Ampay tapaculo

Scientific classification
- Domain: Eukaryota
- Kingdom: Animalia
- Phylum: Chordata
- Class: Aves
- Order: Passeriformes
- Family: Rhinocryptidae
- Genus: Scytalopus
- Species: S. whitneyi
- Binomial name: Scytalopus whitneyi Krabbe, Fjeldså, Hosner, Robbins & Andersen, 2020

= Ampay tapaculo =

- Genus: Scytalopus
- Species: whitneyi
- Authority: Krabbe, Fjeldså, Hosner, Robbins & Andersen, 2020

Species of bird

The Ampay tapaculo (Scytalopus whitneyi) is a species of bird in the family Rhinocryptidae. It is endemic to Peru.

==Taxonomy and systematics==

The Ampay tapaculo is one of several new tapaculo species first described or split from existing species in 2020. The South American Classification Committee of the American Ornithological Society accepted it as a new species in July 2020, the International Ornithological Committee (IOC) followed suit in January 2021, and the Clements taxonomy in August 2021. It is monotypic.

The species' English name derives from the Bosque Ampay, where early specimens and sound recordings were made. Its specific epithet honors Bret M. Whitney "for his outstanding contributions to Neotropical ornithology", especially those relating to genus Scytalopus.

==Description==

Like all members of genus Scytalopus, the Ampay tapaculo is a small, plump, dull-colored bird. It is about 10 to 11 cm long. Five males weighed about 16 g and one female weighed 14.2 g. The male is generally dusky gray, with a darker face and a lighter crown that presents as a pale eyebrow, and a lighter throat. It has brown to tawny tips on the wing feathers and faint dark yellowish brown bands on the tail. The flanks have ochre-tawny and dusky bars. The single female specimen shows dark reddish brown upperparts with blackish bars on the lower back and rump. It has a prominent pale supercilium and its throat and breast are a lighter gray than the male's. The lower underparts are buffy brown and the bands on the tail are more prominent than those of the male.

==Distribution and habitat==

The Ampay tapaculo is endemic to east-central Peru. It is known from several sites in each of two general locations about 100 km apart. One area is in eastern Ayacucho south of the Mantaro River and the other is southeast of it in the Department of Apurímac between the Apurímac and Pampas Rivers.

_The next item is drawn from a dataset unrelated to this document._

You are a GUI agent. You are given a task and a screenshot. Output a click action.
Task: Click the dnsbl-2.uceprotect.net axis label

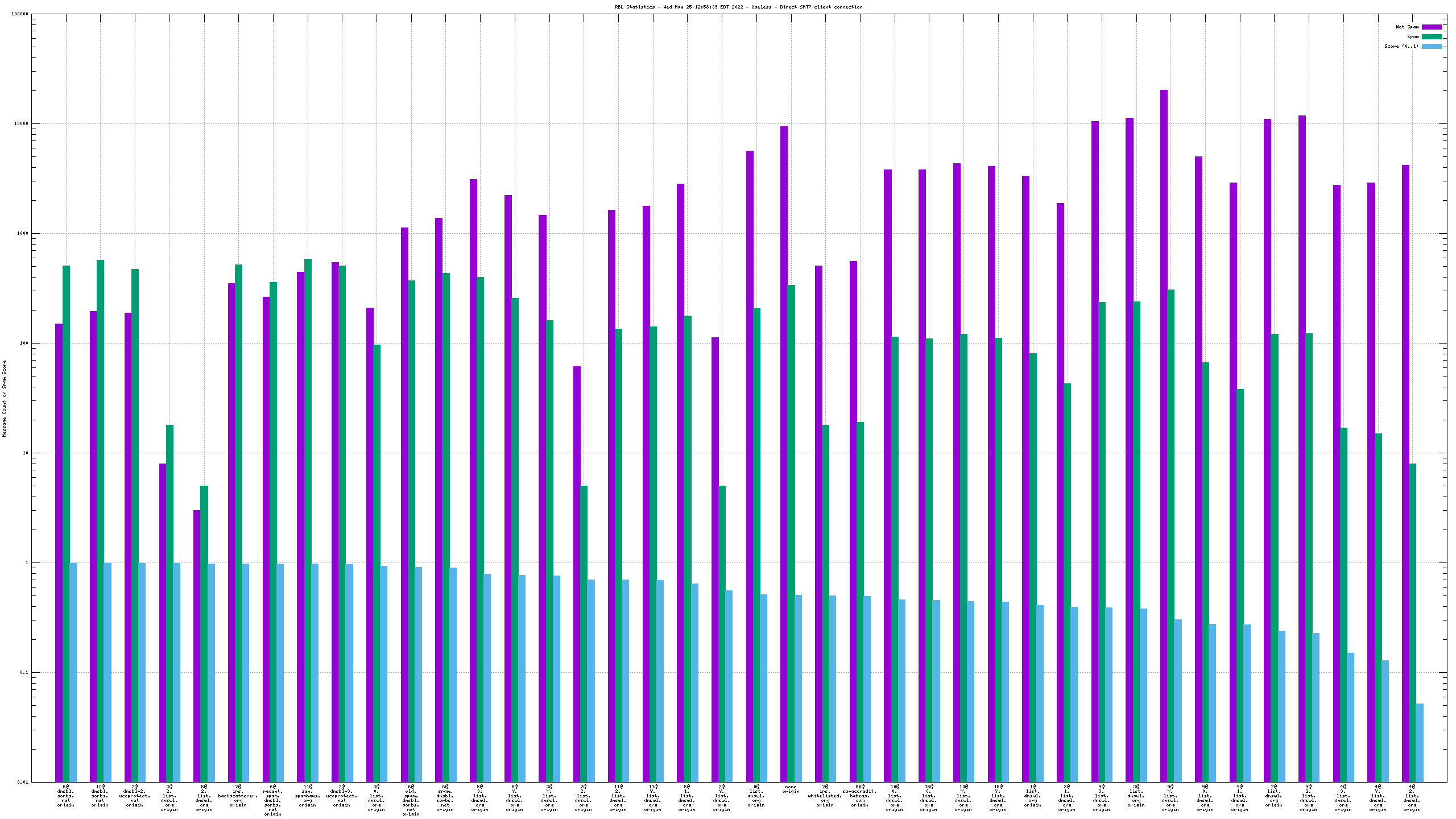click(x=134, y=796)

In Ayacucho it mainly inhabits shrubby and bunchgrass landscapes on steep rocky slopes at elevations between 3500 and 4200 m. The trilling tapaculo (S. parvirostris) apparently excludes it from forested areas there. In Apurímac it mostly inhabits montane forest and shrublands, especially Podocarpus and Polylepis forest, at elevations between 3150 and 4500 m.

==Behavior==
===Feeding===

The Ampay tapaculo forages on the ground by moving among moss, rocks, and clumps of grass and by hopping along branches near the ground. Details of its diet are lacking but it appears to be small arthropods.

===Breeding===

Very little is known about the Ampay tapaculo's breeding phenology. One nest with two large nestlings was found in late December, and a juvenile was also seen at about that time elsewhere. The nest was deep in a crevice in a boulder field among shrubs and forbs.

===Vocalization===

The Ampay tapaculo's primary song is "a single repeated note, chip, given at a rate of 1.5–2.2...per second for up to 90 seconds or more". The secondary song is "composed of regularly repeated churrs...lasting for up to 60 seconds". The songs differ slightly between the two populations.

==Status==

The IUCN has not assessed the Ampay tapaculo. It has a very restricted known range though suitable habitat nearby has not been explored for it. It is common within the protected Bosque Ampay and locally common though unprotected elsewhere in Apurímac. It is uncommon and local in Ayacucho. The authors of the 2020 paper suggest that it would qualify as Near Threatened.